So when someone like mayoral candidate, Zohran Mamdani, the smiling socialist from Queens, New York, talks about free groceries, free buses, and free childcare, it doesn’t sound radical. It sounds like an offer of rescue.
Older generations were shocked and appalled by his sudden rise in popularity. Many shook their heads and asked: “How could they fall for communism again?” But they forget what it’s like to be young and searching for purpose, especially in a new digital world that’s lost its sense of meaning.
Communism Doesn’t Look Like It Used To
My grandparents fled communism twice: first from Russia, then from China. My parents-in-law fled the same ideology in Czechoslovakia.
The communism they escaped was visible: soldiers, propaganda, murder, and fear. Physical control.
Today’s version looks like compassion. It wears a smile. It speaks the language of equity and inclusion.
It doesn’t promise to seize your farm; it promises to cancel your debt.
It doesn’t call for revolution; it calls for “fairness.”

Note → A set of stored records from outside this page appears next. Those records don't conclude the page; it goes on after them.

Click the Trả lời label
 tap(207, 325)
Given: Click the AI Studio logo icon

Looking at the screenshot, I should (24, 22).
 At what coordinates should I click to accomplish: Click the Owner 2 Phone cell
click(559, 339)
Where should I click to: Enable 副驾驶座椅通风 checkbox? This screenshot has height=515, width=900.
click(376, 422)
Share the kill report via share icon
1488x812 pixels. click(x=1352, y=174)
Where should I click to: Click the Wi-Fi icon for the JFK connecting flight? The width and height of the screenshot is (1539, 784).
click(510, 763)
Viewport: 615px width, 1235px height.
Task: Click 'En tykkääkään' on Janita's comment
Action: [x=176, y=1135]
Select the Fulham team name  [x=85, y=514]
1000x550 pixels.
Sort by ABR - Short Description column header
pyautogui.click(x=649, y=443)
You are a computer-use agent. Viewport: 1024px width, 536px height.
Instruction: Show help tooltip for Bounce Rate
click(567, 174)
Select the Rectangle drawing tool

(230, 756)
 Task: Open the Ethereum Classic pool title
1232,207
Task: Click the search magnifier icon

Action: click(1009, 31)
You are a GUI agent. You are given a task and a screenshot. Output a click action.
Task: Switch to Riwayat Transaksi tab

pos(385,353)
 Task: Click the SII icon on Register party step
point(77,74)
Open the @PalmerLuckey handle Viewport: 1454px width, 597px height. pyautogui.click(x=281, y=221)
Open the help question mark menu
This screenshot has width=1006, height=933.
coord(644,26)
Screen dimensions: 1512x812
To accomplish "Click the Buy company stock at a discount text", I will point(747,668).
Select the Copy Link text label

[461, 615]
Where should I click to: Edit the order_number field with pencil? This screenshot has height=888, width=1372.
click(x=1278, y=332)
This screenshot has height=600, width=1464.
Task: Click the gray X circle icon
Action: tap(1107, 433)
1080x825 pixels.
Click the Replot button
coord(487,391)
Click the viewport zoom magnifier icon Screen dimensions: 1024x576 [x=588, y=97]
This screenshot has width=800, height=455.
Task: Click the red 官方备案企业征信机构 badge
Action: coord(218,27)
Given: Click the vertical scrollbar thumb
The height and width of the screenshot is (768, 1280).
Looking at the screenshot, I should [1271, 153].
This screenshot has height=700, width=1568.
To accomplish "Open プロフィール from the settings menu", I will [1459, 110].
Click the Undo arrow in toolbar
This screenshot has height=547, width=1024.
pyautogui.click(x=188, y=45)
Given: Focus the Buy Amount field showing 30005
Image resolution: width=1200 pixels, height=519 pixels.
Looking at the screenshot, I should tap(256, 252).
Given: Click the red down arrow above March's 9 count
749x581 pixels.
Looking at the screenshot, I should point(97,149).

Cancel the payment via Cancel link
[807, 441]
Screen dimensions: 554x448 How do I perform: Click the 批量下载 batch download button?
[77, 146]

That’s what makes it more dangerous because it doesn’t look dangerous at all.
And it’s spreading through a culture where many no longer even know what the word socialism means.
What Socialism Is and What It Isn’t
“Socialism” once meant something concrete: collective or state ownership of production to enforce equality.
“Communism” was the endgame. A world without private ownership, where the state fades because everyone lives as one in peace and harmony. A “heaven on earth” created by those who want to “play God”.
But over time, those meanings dissolved and:
Schools stopped teaching what socialism actually was.
Language softened to the point where “democratic socialism” sounds harmless.
History blurred to the point where younger Americans associate socialism with fairness, not famine.
So now, “socialism” means virtually anything from free college to condemning government or capitalist corruption, to just being nice. And when words lose meaning, people they get confused. They lose vigilance. They stop standing up. And they stop asking hard questions.
That’s how every “new experiment” in socialism began: with good intentions and moral confusion.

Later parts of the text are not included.